INSTRUCTIONS TO FOLLOW: Check each line of the listing, and copy it if it contains the word "computer".

——————

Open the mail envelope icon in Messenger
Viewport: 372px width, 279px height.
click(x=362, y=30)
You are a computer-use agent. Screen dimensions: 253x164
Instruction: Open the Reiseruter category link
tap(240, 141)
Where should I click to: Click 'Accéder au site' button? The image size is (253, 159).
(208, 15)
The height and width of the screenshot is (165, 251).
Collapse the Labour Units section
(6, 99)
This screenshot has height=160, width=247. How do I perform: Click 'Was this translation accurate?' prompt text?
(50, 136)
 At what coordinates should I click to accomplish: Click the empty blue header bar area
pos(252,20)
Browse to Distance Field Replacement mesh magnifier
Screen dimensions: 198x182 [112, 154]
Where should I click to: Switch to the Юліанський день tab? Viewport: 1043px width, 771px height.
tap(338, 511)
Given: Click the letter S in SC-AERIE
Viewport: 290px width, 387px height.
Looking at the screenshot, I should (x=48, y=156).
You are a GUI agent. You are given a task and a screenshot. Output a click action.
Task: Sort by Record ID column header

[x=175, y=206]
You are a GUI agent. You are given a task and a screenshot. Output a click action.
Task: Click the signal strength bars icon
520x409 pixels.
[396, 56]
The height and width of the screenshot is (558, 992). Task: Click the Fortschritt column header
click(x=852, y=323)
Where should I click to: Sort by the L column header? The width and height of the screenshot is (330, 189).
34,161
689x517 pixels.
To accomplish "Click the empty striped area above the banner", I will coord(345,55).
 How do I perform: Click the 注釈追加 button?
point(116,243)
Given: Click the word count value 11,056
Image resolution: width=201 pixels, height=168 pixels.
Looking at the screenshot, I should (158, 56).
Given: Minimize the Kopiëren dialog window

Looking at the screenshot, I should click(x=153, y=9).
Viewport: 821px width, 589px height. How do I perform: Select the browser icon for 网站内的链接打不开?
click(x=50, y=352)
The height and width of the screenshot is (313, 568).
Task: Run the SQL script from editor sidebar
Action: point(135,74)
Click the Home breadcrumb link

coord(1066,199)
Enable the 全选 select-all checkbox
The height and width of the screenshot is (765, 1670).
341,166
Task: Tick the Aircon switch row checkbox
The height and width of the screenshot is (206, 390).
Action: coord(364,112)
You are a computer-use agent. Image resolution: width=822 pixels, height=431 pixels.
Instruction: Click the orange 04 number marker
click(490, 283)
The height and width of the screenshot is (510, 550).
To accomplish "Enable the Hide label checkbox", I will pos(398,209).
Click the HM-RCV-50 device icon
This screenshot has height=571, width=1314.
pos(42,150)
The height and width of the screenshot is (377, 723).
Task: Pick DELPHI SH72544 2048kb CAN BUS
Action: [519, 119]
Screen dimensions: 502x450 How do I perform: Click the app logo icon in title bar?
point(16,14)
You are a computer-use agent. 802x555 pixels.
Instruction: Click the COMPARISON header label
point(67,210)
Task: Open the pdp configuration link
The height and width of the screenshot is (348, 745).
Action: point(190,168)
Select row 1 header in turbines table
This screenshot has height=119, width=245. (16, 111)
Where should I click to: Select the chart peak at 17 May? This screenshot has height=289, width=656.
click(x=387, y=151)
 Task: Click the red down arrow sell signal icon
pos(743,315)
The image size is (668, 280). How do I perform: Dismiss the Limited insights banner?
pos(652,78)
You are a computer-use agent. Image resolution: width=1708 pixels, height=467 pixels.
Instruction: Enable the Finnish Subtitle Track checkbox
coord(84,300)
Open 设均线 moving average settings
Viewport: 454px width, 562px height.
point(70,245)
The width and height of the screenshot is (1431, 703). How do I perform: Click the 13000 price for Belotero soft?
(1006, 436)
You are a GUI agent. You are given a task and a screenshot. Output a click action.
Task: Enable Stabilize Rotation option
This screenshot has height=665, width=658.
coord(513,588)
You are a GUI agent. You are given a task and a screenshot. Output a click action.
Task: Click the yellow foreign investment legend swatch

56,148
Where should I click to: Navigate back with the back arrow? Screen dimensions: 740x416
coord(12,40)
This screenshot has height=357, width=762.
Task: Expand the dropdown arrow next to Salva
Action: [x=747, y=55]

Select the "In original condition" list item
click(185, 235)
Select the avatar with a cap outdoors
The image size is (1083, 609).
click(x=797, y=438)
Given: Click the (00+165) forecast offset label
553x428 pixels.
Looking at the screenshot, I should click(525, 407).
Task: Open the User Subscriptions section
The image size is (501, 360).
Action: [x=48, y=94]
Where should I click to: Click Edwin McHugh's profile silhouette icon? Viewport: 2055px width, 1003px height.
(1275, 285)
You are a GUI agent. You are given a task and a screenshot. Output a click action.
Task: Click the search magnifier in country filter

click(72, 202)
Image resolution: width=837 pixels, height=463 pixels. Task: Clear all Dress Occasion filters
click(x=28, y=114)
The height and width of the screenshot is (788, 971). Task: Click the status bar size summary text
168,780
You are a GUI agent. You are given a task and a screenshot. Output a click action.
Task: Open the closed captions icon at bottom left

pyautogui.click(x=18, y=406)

——————

EXERCISE RESULT:
You are a computer-use agent. Screen dimensions: 253x164
You are a computer-use agent. Image resolution: width=822 pixels, height=431 pixels.
You are a computer-use agent. 802x555 pixels.
You are a computer-use agent. Image resolution: width=1708 pixels, height=467 pixels.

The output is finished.